2017年12月2日、新潟県関川村の立烏帽子(たてえぼし:680m、692m、696m諸説あり)にある、梁山泊(りょうざんぱく)という山小屋へ1人で遊びに行ってきました。

コースタイム(休憩込み) : 大石ダム駐車場(ゆ~っくり 2時間)梁山泊(普通 1時間)駐車場



当日の歩いたルートのポイントです。


朝9時の大石ダム駐車場です。
ryouzanpaku0001.jpg 

公衆トイレがありましたが、冬季は使用不可でした。


雪が降っています。なので、今日は傘を差して歩いて行きます。それでは参りましょう~


トイレの脇の大石ダム周辺の案内図です(クリックで拡大)
DSC07409.jpg 

大石ダムです。初めて来ました。立派なダムですね。
ryouzanpaku0002.jpg 


国土交通省の大石ダム管理支所の、こちらも立派な建物があります。
ryouzanpaku0003.jpg


建物の前に来ると、こちらで働いておられる男性が車に乗って出かけるところだったので挨拶をし、立烏帽子の梁山泊へはこの道を行けばいいのか尋ねてみました。


「立烏帽子はそうですね、この道を行って、、、

 え? 梁山泊? 今日行くんですか?

この道を歩いて行って、道が分かれるので左のゲートの奥に行って下さい。でも雪が深くてスノーシューがいると思いますよ」


お礼を言い、行けるところまで行ってみますと答えました。


梁山泊へ行くつもりと聞いた時の驚きぶり。もう雪の積もってしまったこの時期の雪降る中、行こうとするのは普通の感覚ではないのだろう。もしかしてオレって変わり者? ちなみにスノーシューはありません。スパイク長靴です。



大石ダムのダム湖と、雪に煙る周囲の山々。
ryouzanpaku0004.jpg 

折り畳み傘を差して歩いて行きます。
ryouzanpaku0007.jpg 

橋も渡って。
ryouzanpaku0009.jpg 

ryouzanpaku0010.jpg 

静寂の水墨画の世界です。
ryouzanpaku0011.jpg 

ryouzanpaku0013.jpg 

分かれ道に来ました。教えていただいたゲートのところとはここでしょう。
ryouzanpaku0015.jpg 
ここを左に行くと立烏帽子、梁山泊方面。右を延々歩くと朳差岳(えぶりさしだけ)へと至ります。朳差岳もいつか泊まりで行ってみたい山。山小屋があるんです。





ゲートを越えて先へ。
ryouzanpaku0016.jpg 

杉木立の中の、広い車道のような道を行きます。
ryouzanpaku0017.jpg 


振り返る。私の足跡。
ryouzanpaku0018.jpg 


雪はこれくらい。この辺では問題ありませんでしたが、、、
ryouzanpaku0019.jpg 


道に垂れ下がる、雪の着いた木の枝。
ryouzanpaku0021.jpg 

いや~、最高。雪降る誰もいない山の中。モノトーンの世界。きれいです。
ryouzanpaku0022.jpg 

傘を置いて目を閉じ、耳を澄ます。


身体に落ちる粉雪の、パラパラといった音が聞こえるのみ。


これはカモシカか何かの足跡ですかね?
ryouzanpaku0031.jpg 


そして進んで行くと、あるところで道が切れて無くなっていました。橋が落ちたのでしょうか。
ryouzanpaku0024.jpg


渡渉して先へ。長靴なんで、水の中もへっちゃら。
ryouzanpaku0025.jpg 


雪化粧をした杉並木の回廊を行く。こういう空間がいい。
ryouzanpaku0032.jpg 


こんもりと積もった雪。いじらないでおきます。
ryouzanpaku0035.jpg 

しかしいいところだな~


こんないいトコで楽しいのに、なんで誰も来ないんだろ? もしかしてオレが変わってる?

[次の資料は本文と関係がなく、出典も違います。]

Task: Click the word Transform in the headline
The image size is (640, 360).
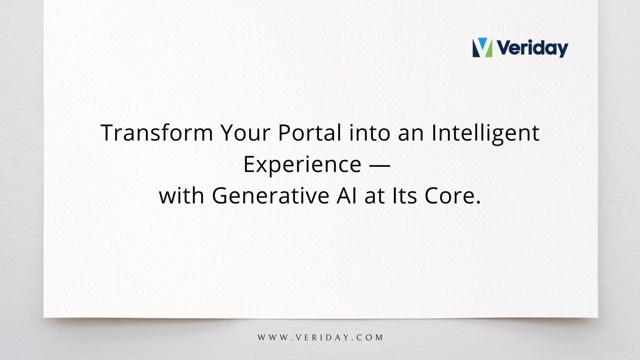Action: click(x=157, y=133)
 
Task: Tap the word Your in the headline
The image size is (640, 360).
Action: click(x=246, y=133)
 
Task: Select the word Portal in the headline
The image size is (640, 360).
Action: click(x=309, y=133)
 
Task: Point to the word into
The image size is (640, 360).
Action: click(x=370, y=133)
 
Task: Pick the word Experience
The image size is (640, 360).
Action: click(x=302, y=164)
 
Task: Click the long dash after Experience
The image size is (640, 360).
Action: click(x=380, y=165)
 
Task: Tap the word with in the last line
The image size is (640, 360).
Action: click(x=182, y=196)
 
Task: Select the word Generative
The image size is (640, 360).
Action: click(x=271, y=196)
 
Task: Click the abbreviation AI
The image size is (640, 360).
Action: click(x=347, y=196)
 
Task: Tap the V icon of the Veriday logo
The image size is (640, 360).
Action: click(x=482, y=48)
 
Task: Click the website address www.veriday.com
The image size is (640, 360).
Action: click(x=320, y=338)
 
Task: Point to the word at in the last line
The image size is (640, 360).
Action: click(x=374, y=196)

「立烏帽子登山口」の看板。車道のような広い道が終わり、ここから本格的な登山道になります。
ryouzanpaku0037.jpg 

坂も急になります。
ryouzanpaku0039.jpg 


雪が深くなってきました。長靴の高さを越えるかギリギリくらい。そしてこの辺からだったか、靴の中というか足のつま先が冷たくなってきました。
ryouzanpaku0040.jpg 

道はしばらくはわかりやすくて問題なかったのですが・・・
ryouzanpaku0042.jpg 

あるところで道が不明瞭になり、自信がなくなってきました。


なにせこの冬山です。ただでさえ登山道はわかりにくくなるのに、しかも初めて来る山。そして単独。無謀と言えば無謀。

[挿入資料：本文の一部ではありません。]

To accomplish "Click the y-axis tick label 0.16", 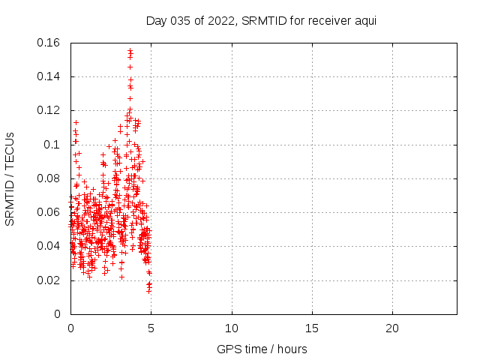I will click(50, 43).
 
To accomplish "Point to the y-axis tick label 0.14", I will click(50, 76).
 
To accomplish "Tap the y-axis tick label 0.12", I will click(50, 110).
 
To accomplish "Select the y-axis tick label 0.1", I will click(53, 144).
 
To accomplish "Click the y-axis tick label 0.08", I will click(50, 178).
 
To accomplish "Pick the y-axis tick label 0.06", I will click(50, 212).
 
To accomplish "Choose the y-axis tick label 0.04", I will click(50, 246).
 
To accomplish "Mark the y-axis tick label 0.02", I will click(50, 280).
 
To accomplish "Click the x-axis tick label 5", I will click(151, 328).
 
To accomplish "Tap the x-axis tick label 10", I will click(232, 328).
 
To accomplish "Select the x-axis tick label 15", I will click(312, 328).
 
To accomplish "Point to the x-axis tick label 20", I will click(392, 328).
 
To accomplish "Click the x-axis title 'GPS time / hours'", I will click(262, 349).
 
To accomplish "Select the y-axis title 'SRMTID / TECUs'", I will click(10, 178).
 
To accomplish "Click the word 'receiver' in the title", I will click(325, 20).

とりあえず登山道らしきところを歩いてみます。足跡をガシガシとつけて、戻るときの目印にします。


そして先へ行くと、


おお~、あった!

ryouzanpaku0043.jpg 

ryouzanpaku0044.jpg 

「大石」の看板や、赤テープがありました。赤テープがなくて、道も雪に覆われたためかわかりにくく不安だったのです。


森の中、上を見上げる。まさに森閑とした静かな空間。
ryouzanpaku0049.jpg 

しかしだ、


あれ~~(??;) 梁山泊、思ったより遠いな?

ryouzanpaku0046_20171203080843b9f.jpg (なかなか着かない梁山泊)

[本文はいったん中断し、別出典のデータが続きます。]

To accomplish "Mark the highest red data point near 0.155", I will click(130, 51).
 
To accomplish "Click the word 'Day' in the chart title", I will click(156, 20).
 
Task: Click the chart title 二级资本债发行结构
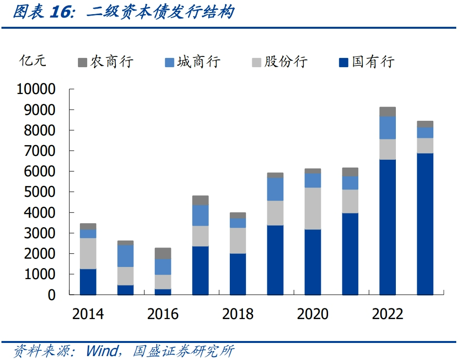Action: point(160,12)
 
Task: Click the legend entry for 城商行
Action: point(193,62)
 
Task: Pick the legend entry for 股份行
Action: point(280,62)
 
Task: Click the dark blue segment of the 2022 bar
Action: point(388,227)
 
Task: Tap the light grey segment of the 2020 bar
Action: point(313,208)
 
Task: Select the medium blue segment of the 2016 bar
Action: point(163,267)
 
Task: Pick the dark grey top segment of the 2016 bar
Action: point(163,253)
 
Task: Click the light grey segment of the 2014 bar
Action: point(88,253)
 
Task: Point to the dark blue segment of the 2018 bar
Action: point(238,274)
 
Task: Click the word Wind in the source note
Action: point(101,351)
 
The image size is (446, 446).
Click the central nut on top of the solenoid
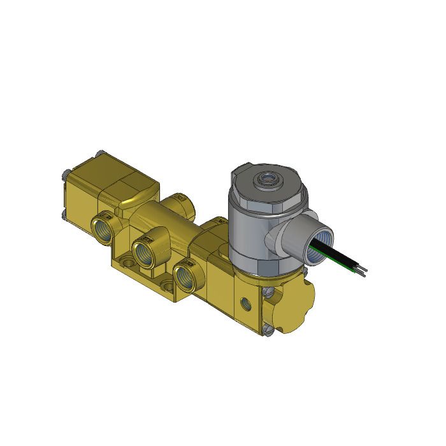pyautogui.click(x=266, y=180)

いつまで経っても小屋が現れない。イメージではもっと山の下の方にあると思っていたのだが。


事前によく調べなかったのもいけなかったのだが、梁山泊がどれくらいの位置にあるのかよくわからないのだ。マイナーなコースでガイド地図もないし。我ながら雪山に出かけるというのに呆れてしまう。


雪が深くなってきました。


こりゃ確かにスノーシューがいるわ。しかしスノーシューはない。


ここに来るまでの間に、自然と雪が長靴の中に入ってトレッキングパンツを濡らし、ひいては靴下まで濡れていたのです。それで足のつま先まで冷たくなってしまっていたのでした。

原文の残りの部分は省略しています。